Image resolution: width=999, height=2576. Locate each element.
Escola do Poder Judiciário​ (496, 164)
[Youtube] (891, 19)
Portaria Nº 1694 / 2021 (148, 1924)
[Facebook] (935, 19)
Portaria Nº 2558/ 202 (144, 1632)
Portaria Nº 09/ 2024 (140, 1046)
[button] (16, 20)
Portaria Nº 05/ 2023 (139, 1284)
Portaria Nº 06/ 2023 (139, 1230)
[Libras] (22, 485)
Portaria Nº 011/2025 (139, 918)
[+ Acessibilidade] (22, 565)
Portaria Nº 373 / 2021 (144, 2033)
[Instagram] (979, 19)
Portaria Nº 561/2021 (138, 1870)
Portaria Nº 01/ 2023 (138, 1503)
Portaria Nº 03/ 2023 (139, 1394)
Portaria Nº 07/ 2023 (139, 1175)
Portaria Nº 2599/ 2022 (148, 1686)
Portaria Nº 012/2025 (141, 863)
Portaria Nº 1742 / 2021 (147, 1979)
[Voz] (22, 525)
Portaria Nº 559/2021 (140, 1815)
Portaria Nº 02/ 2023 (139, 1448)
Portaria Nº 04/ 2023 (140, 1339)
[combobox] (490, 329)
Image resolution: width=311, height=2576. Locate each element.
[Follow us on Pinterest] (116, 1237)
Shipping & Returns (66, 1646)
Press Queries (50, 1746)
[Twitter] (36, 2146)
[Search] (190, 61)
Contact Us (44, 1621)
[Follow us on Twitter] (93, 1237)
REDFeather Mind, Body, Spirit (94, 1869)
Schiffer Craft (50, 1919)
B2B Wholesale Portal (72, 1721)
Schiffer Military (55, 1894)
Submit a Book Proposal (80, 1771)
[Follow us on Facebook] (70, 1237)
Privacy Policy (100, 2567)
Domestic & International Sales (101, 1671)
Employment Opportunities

----

_Task instructions_. Tell how many lines of the data include the word "Locate", and nothing else.

_Response area_. 2